لَمْ يَلِدْ وَلَمْ يُولَدْۙ
Fiil cümlesidir. Munfasıl zamir هُوَ’ nin üçüncü haberidir. لَمْ muzariyi cezm ederek manasını olumsuz maziye çeviren harftir. يَلِدْ sükun üzere meczum muzari fiildir. Faili müstetir olup takdiri هو ‘dir. لَمْ يُولَدْ atıf harfi و ‘la makabline matuftur.

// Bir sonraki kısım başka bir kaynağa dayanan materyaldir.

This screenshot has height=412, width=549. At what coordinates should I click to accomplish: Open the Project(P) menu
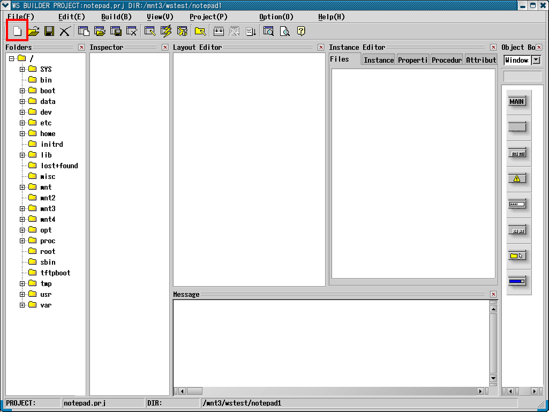[208, 17]
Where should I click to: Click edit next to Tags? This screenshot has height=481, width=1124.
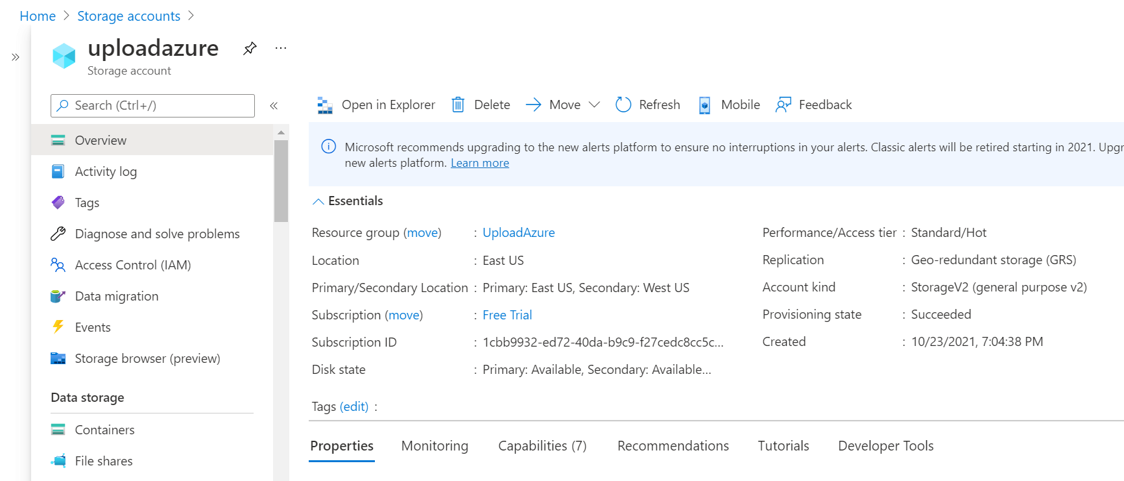click(354, 406)
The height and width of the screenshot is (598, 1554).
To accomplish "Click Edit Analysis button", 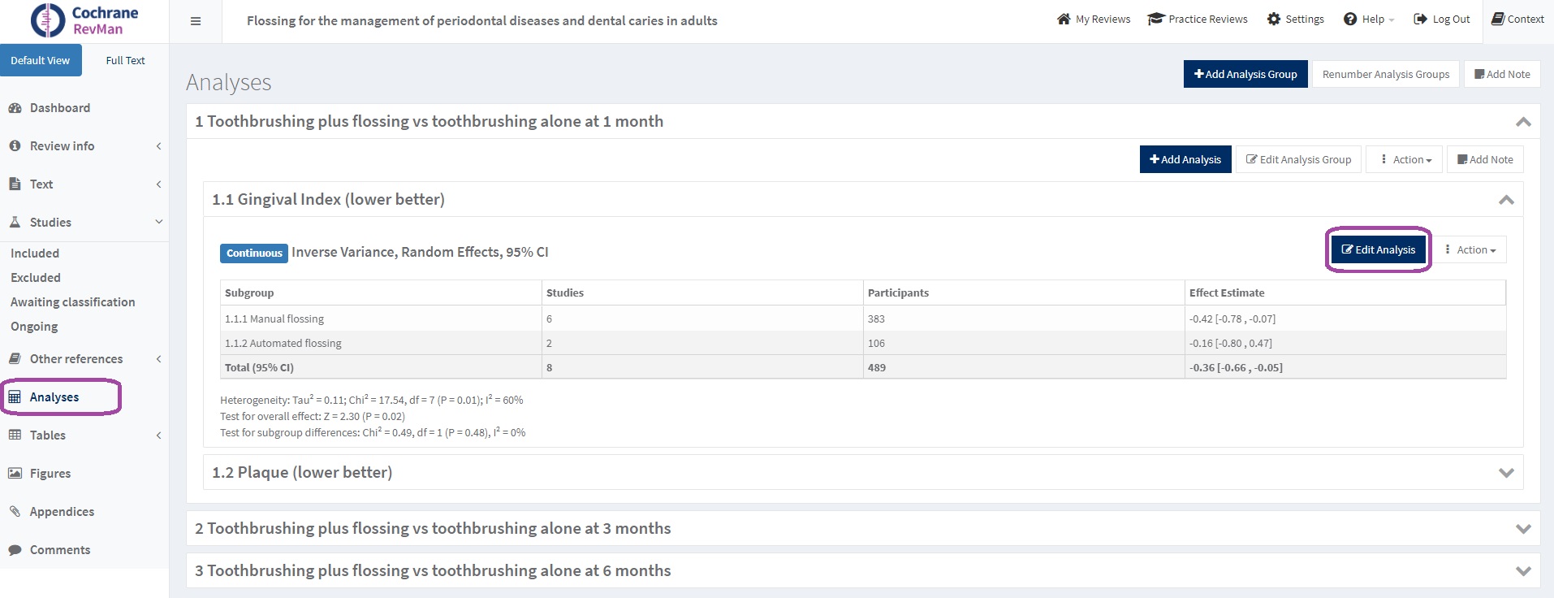I will click(x=1378, y=250).
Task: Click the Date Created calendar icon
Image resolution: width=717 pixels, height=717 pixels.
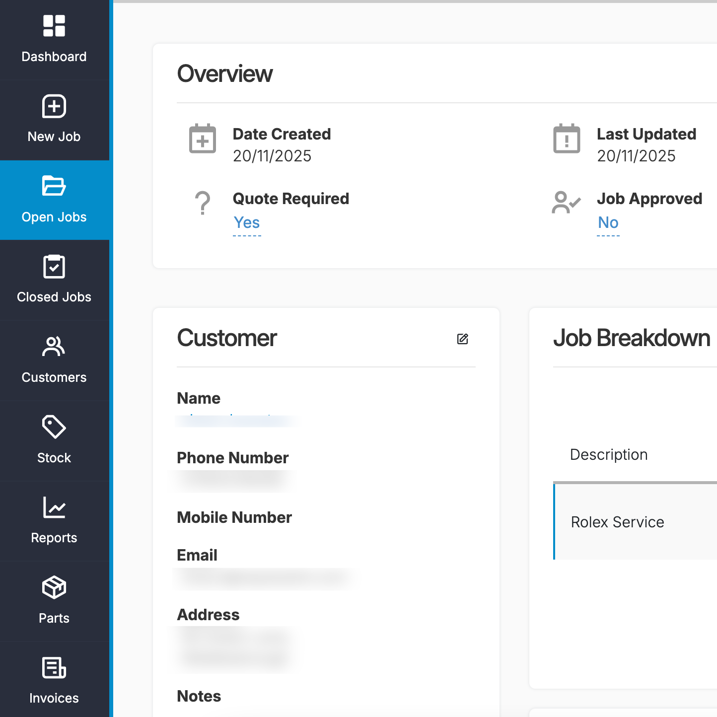Action: pos(203,139)
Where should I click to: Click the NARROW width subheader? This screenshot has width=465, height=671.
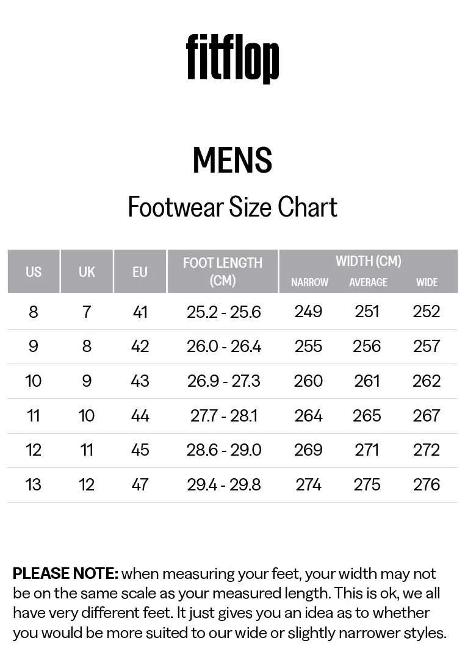(309, 282)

لَمْ muzariyi cezm ederek manasını olumsuz maziye çeviren harftir. يُولَدْ sükun üzere meczum, meçhul muzari fiildir. Naib-i faili müstetir olup takdiri هو ‘dir.لَمْ يَلِدْ وَلَمْ يُولَدْۙ
Ayet istînâfiyye olarak fasılla gelmiştir. Fasıl sebebi kemâl-i ittisâldir. Ayet 1. ayetteki هُوَ ‘nin üçüncü haberidir. Menfî muzari fiil sıygasında faide-i haber ibtidaî kelamdır. İsim cümlesinden menfi fiil cümlesine iltifat sanatı vardır.
Muzari fiil istimrar, teceddüt ve tecessüm ifade etmiştir. Muzari fiil tecessüm özelliği sayesinde muhatabın muhayyilesini harekete geçirerek olayı daha iyi anlamasını sağlar.
Muzari fiilin geldiği hallerde çoğunlukla bu gaye mevcuttur. Muzari fiilin kullanımıyla sahne muhatabın gözünde sanki o anda canlanır. Bu da insanı etkiler. (Fatma Serap Karamollaoğlu, Kur'an Işığında Belâgat Dersleri Meânî İlmi)
Aynı üsluptaki وَلَمْ يُولَدْ cümlesi atıf harfi وَ ile makabline atfedilmiştir. Atıf sebebi hükümde ortaklıktır. Cümleler arasında manen ve lafzen mutabakat mevcuttur.
Menfî muzari fiil sıygasında faide-i haber ibtidaî kelamdır.
يُولَدْ fiili meçhul bina edilmiştir. Meçhul bina edilen fiillerde mef’ûle dikkat çekme kastı vardır. Çünkü malum bina edildiğinde mef’ûl olan kelime meçhul binada naib-i fail olur.
Meçhul bina, naib-i failin bu fiilde bir dahli olmadığına işaret eder. (Dr. Adil Ahmet Sâbir er-Ruveynî, Teemmülat fi Sûret-i İbrahim, s. 127)
يَلِدْ - يُولَدْۙ kelimeleri arasında iştikak cinası ve reddü’l-acüz ale’s-sadr sanatları vardır.
لَمْ ‘in tekrarında ıtnâb ve reddü’l-acüz ale’s-sadr sanatları vardır.
Ayette münkir, gayr-ı münkir yerine konularak kelam tekidsiz gelmiştir.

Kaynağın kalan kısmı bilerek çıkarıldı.